China wants its own ChatGPT, the new frontier of artificial intelligence

China is banning the chatbot developed by US-based OpenAi, which allows humans to chat with an artificial intelligence system. Baidu is ready to roll out its own version, while Alibaba is said to be developing one as well. Censorship and public opinion management remain an issue in China. Taiwan wants to offer its own “democratic" alternative for Chinese-speaking communities.


Beijing (AsiaNews) – China wants its own version of ChatGPT, the chatbot based on generative artificial intelligence developed by OpenAI, a US-based hi-tech company.

Chinese search engine Baidu announced plans to roll out a similar app this month, following instructions from China’s regulators.

A chatbot is a software application capable of generating human-styled answers to complex questions, allowing users to interact with an artificial intelligence system, especially for word processing.

Like Baidu, China’s tech giant Alibaba is developing its own chatbot.

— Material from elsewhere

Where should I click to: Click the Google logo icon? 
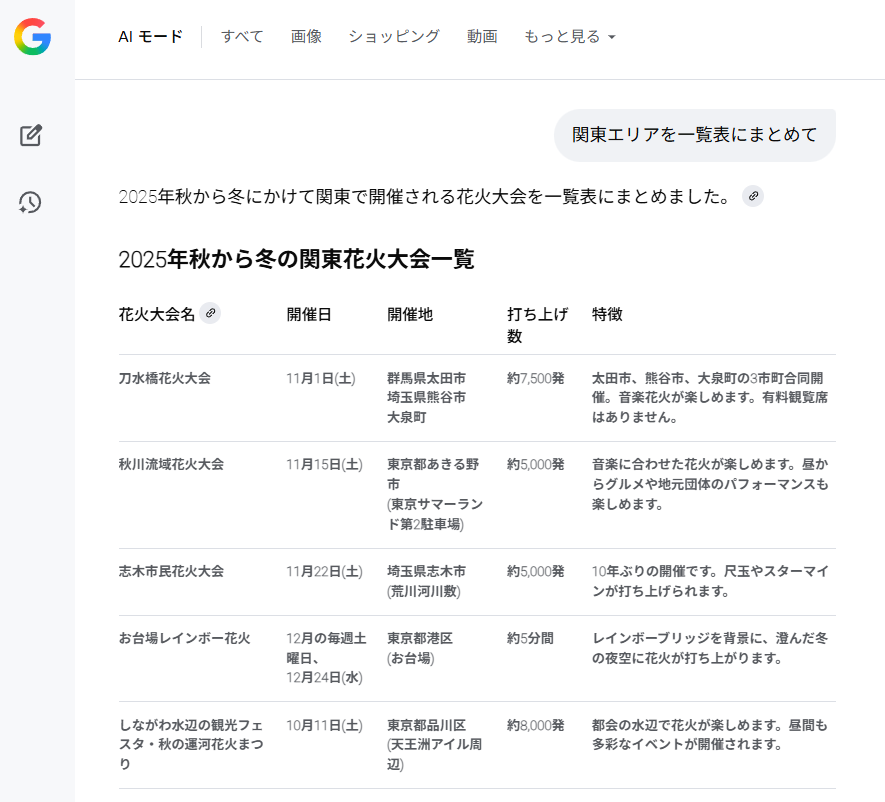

Analysts note that the Communist Party of China wants to block the spread of artificial intelligence tools that cannot be censored or risk undermining its public opinion management regime.

In essence, Chinese authorities fear that the contents of tools such as ChatGPT will arrive on social media, spreading what it deems “disinformation” that favours the interests of a foreign power (i.e. the United States).

Following government crackdown, ChatGPT can only be used in China by getting around the great firewall that regulates domestic Internet censorship in the country

According to Nikkei Asia, the authorities have warned Tencent and Ant Group not to install the US chatbot on their platforms – the former operates the well known messaging site WeChat, while the second is the financial arm of Alibaba.

Critics of Beijing's action argue that the focus on censorship will lead to the development of a warped tool, far from Western standards.

Until now, China was considered at the forefront of artificial intelligence development – the launch of ChatGPT changed everything.

Despite the blow, according to the Australian Strategic Policy Institute, Chinese research bodies are still ahead in 37 of the world's 44 most advanced technological fields.

A problem for the Chinese chatbot will be recruiting competent personnel.

At present, companies based in China are reportedly trying to lure home Chinese-born developers working for OpenAI and other foreign technology companies. Many of them had left their country enticed by higher salaries.

In a sort of IT war, Taiwan has said that it is set to create its own chatbot. From its perspective, it will offer artificial intelligence systems and services that counter China’s.

In just over two months since its launch, ChatGPT has already gained 100 million users worldwide based on English, while China’s versions will use simplified Chinese.

For Taiwan, the goal is to offer Chinese-speaking communities a democratic alternative to China's censored chatbots.